Without smartphones and Twitter back then, we were denied photos and comments lamenting the large number of empty seats like the ones below. Some of these were featured in Dan’s Best & Worst.
The Verizon center is actually pretty embarrassing tonight. Empty seats? This is why no one takes DC sports seriously — Charlie Pence (@ChuckyPThree) May 16, 2014
Do the empty seats signify that Washington is a terrible sports town? I don’t think so, though I am surprised Game 6 wasn’t a sellout. NBA playoff tickets are expensive to begin with and I imagine the tickets available on the second-hand market for last night’s game were the most expensive of the playoffs. I can’t fault fans for choosing to watch from the comfort of their own home instead of dropping upwards of $100 on 400-level seats. Can any readers speak from experience?

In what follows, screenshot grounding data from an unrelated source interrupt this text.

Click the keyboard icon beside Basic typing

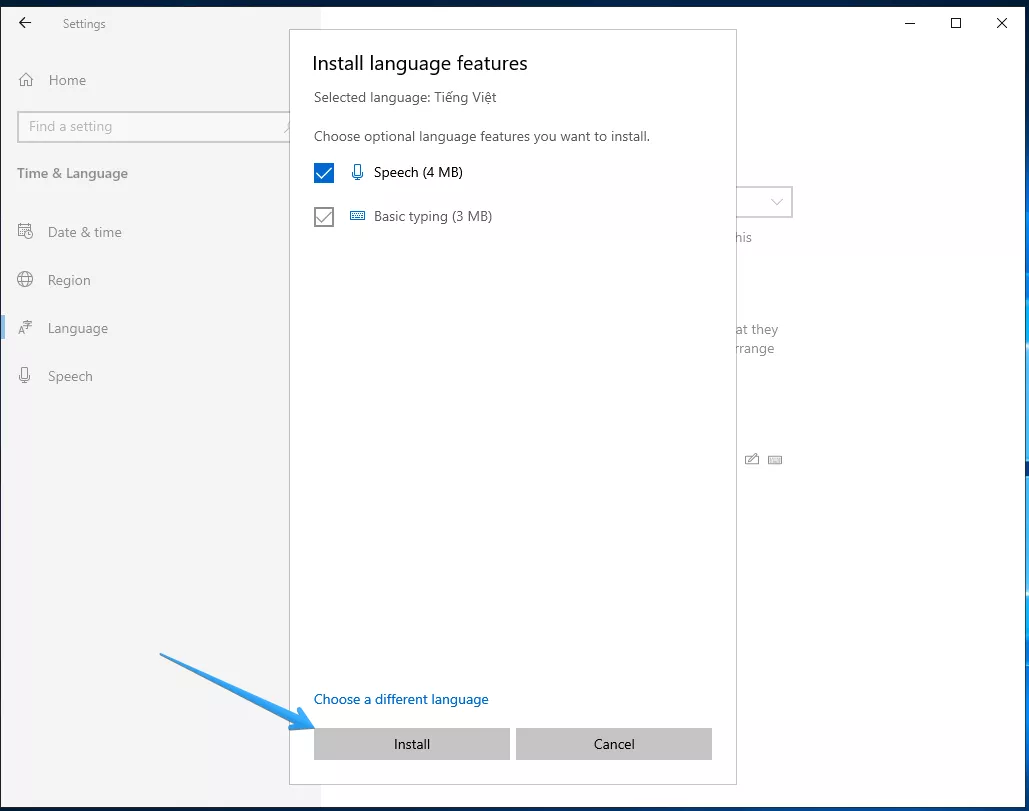point(357,216)
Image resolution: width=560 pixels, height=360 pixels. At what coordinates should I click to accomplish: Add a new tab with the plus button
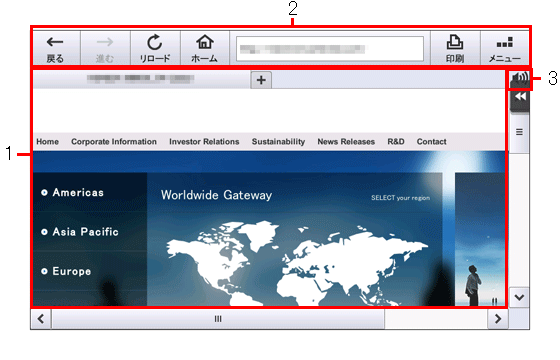261,80
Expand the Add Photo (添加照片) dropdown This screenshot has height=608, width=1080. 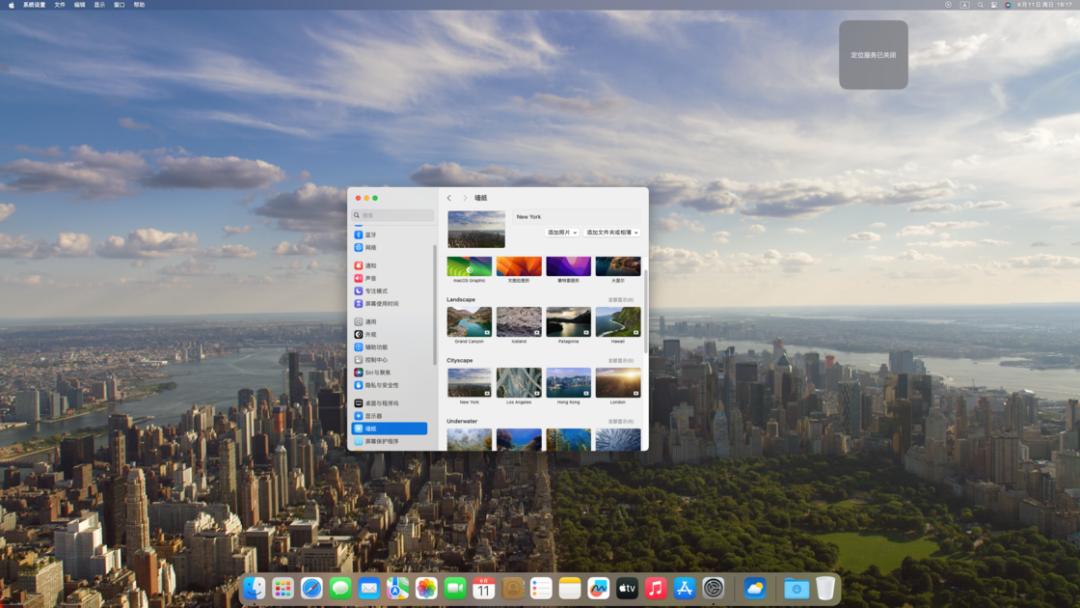(x=562, y=232)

This isn’t a new phenomenon in Washington, either. The 1978 NBA champion Bullets didn’t sell out a home game until Game 6 of their second-round series.
From Paul Attner’s game story after the Bullets closed out the Spurs:
The Washington Bullets had their first sellout crowd of the series standing and singing ‘Amen’ at Capital Centre last night after they pulled away from the San Antonio Spurs in the fourth period and advanced to the semifinals of the NBA playoffs.
The announced crowd for Game 6 in 1978 was 19,305. Games 3 and 4 drew 17,417 and 13,459 fans, respectively. I’d love to see photos of the upper level at the Capital Centre from those games.